With its petition, Monsanto submitted an affidavit from Baldwin stating that he works as a consultant for corporate clients including Bayer and endorses a competing weed control technology called glufosinate.

“Baldwin spoke at the first task force meeting in support of a statewide ban on dicamba herbicides in 2018,” Monsanto said in its petition.

Baldwin, a private weed consultant and former weed scientist for the University of Arkansas, told Reuters he did not speak in favor of the April 15 ban at the meeting. He declined further comment.

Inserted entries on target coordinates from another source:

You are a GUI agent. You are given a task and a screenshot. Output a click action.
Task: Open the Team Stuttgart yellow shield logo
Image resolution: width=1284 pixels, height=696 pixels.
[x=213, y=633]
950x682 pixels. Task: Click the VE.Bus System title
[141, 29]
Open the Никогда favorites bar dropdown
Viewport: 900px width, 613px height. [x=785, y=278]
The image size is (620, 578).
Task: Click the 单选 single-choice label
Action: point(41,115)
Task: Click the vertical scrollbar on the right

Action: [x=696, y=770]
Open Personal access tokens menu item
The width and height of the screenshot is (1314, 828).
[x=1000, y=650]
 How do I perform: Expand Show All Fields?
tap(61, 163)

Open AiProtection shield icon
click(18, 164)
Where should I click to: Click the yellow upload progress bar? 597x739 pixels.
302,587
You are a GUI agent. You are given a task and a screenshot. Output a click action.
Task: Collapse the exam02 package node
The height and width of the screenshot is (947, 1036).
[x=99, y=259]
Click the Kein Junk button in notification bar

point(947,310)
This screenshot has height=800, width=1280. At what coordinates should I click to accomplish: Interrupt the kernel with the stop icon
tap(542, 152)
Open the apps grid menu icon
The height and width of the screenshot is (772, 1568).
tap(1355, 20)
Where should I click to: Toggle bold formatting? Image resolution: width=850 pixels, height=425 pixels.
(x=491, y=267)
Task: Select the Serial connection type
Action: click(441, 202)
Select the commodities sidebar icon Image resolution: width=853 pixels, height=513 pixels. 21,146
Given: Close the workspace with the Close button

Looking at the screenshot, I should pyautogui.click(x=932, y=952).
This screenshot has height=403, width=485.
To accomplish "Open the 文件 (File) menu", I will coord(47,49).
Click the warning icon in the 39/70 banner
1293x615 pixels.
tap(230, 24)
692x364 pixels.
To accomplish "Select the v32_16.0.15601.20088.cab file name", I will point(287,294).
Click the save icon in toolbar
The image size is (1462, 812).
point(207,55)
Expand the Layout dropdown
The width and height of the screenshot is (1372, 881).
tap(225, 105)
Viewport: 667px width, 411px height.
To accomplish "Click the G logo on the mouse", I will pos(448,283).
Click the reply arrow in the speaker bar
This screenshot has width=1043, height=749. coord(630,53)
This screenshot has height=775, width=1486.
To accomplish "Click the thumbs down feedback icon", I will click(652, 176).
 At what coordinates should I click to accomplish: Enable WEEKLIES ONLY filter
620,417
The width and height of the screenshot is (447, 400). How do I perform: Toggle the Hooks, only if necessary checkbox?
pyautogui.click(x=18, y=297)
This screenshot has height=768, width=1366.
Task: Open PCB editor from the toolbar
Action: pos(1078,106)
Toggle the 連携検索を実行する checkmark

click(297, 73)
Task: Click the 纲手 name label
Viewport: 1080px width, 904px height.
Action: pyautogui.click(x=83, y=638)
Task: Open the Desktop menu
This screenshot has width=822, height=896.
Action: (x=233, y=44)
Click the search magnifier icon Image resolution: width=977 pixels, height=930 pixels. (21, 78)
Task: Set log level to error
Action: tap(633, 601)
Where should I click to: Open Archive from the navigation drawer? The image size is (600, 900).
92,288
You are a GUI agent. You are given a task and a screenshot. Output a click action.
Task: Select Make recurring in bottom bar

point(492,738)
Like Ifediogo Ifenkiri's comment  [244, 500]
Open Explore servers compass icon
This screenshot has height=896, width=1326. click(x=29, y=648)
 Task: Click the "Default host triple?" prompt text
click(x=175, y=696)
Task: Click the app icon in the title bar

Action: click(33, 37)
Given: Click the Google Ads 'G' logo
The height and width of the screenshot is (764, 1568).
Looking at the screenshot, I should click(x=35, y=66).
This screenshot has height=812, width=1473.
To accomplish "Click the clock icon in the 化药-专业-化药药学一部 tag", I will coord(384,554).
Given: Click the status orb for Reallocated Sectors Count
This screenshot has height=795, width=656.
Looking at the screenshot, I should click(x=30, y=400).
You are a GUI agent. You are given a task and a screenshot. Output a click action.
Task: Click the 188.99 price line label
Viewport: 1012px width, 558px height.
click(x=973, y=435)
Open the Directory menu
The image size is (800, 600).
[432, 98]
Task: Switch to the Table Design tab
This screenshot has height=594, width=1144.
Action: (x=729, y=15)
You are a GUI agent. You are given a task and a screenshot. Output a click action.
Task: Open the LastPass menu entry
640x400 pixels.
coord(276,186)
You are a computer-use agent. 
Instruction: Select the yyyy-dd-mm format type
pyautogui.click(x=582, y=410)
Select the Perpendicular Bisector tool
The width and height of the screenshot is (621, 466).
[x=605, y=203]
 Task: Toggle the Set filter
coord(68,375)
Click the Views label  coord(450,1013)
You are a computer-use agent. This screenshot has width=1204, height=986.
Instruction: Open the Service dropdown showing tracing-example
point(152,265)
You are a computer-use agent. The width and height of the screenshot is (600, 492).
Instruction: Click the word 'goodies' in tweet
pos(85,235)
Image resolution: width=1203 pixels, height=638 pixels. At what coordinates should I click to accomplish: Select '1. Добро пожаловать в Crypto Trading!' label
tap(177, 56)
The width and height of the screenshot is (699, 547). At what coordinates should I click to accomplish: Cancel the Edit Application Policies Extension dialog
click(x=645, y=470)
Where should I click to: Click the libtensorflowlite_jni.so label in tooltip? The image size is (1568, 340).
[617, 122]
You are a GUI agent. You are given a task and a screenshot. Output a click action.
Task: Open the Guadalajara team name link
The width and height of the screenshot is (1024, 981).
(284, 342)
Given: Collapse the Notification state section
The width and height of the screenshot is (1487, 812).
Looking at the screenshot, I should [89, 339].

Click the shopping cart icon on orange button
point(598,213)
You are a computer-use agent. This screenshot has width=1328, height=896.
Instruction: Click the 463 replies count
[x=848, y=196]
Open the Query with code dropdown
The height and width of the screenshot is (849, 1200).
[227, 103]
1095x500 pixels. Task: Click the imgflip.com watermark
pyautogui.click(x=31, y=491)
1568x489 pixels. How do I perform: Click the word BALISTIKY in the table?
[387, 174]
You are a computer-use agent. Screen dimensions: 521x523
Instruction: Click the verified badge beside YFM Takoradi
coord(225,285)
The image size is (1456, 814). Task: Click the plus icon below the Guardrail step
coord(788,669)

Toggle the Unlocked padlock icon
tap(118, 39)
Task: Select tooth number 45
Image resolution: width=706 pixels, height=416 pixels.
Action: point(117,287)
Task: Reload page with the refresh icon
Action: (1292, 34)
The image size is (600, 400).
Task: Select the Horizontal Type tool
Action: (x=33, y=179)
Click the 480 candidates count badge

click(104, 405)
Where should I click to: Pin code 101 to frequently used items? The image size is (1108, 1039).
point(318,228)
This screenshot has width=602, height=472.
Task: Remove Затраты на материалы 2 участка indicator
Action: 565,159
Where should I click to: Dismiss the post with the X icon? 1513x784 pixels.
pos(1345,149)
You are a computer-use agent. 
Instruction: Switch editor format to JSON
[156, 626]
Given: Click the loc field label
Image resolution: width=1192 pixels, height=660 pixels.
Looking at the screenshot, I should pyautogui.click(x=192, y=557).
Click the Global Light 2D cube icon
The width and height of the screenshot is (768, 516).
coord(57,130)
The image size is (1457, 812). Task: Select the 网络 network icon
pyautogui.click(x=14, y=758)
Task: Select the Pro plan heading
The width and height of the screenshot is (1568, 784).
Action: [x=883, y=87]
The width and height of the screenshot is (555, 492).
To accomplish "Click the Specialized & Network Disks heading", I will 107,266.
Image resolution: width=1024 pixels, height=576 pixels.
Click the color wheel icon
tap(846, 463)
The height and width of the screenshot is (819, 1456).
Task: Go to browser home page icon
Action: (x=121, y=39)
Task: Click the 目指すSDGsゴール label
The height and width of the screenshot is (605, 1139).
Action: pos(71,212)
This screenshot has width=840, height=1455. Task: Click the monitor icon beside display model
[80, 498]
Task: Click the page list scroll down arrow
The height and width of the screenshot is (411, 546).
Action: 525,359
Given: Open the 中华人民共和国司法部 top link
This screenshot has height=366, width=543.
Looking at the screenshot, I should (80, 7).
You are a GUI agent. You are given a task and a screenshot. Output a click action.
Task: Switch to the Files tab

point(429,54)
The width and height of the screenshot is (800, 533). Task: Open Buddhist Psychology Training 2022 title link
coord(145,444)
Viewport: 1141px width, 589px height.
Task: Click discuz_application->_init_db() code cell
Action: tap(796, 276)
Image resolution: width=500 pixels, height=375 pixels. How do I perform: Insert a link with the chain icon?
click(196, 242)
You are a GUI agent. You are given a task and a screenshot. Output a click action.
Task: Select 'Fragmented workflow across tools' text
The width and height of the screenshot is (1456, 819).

Monsanto also included advertising literature on Bayer’s LibertyLink product that quoted Norsworthy saying: “The next best technology is already available in the LibertyLink system.”

Norsworthy, a University of Arkansas professor, could not immediately be reached for comment.

Bayer , which is seeking to buy Monsanto for $66 billion, told Reuters that Baldwin and Norsworthy “are two of the preeminent weed scientists in the country.”

“Their voices along with other scientists are critical to ensuring sound science that supports the regulatory system,” Bayer spokesman Jeff Donald said.

POSSIBLE LAWSUIT

Monsanto’s petition also requested the Arkansas plant board change its regulations to allow farmers in the state to use the company’s dicamba weed killer, called XtendiMax with VaporGrip, on crops engineered to withstand it “in 2018 and beyond.”

Arkansas previously blocked XtendiMax herbicide because the company did not provide testing data that state officials wanted.

The plant board said it had received Monsanto’s petition and may consider the company’s requests at meetings this month.

Arkansas Gov. Asa Hutchinson has repeatedly encouraged the board to vet the science behind dicamba sprayings when making its decision, said J.R Davis, spokesman for the governor.

“Agriculture is the state’s number one industry, and the governor understands the importance of getting this right,” he said.

Monsanto may take legal action against the board if it denies the petition, Scott Partridge, the company’s vice president of global strategy, told Reuters.

The April 15 deadline “puts Arkansas farmers at an incredible disadvantage,” he said.

Monsanto’s dicamba-resistant soybeans, called Xtend, will be the company’s biggest ever launch of a seed with a biotech trait.

U.S. farmers planted Xtend soybean seeds on about 20 million acres this year, and Monsanto is targeting that by 2019, farmers will plant Xtend soybeans on 55 million acres, or more than 60 percent of the total acreage planted with soybeans this year.

The U.S. Environmental Protection Agency is separately considering banning sprayings of dicamba herbicides after a set deadline next year because of this summer’s crop damage, state officials advising the agency told Reuters.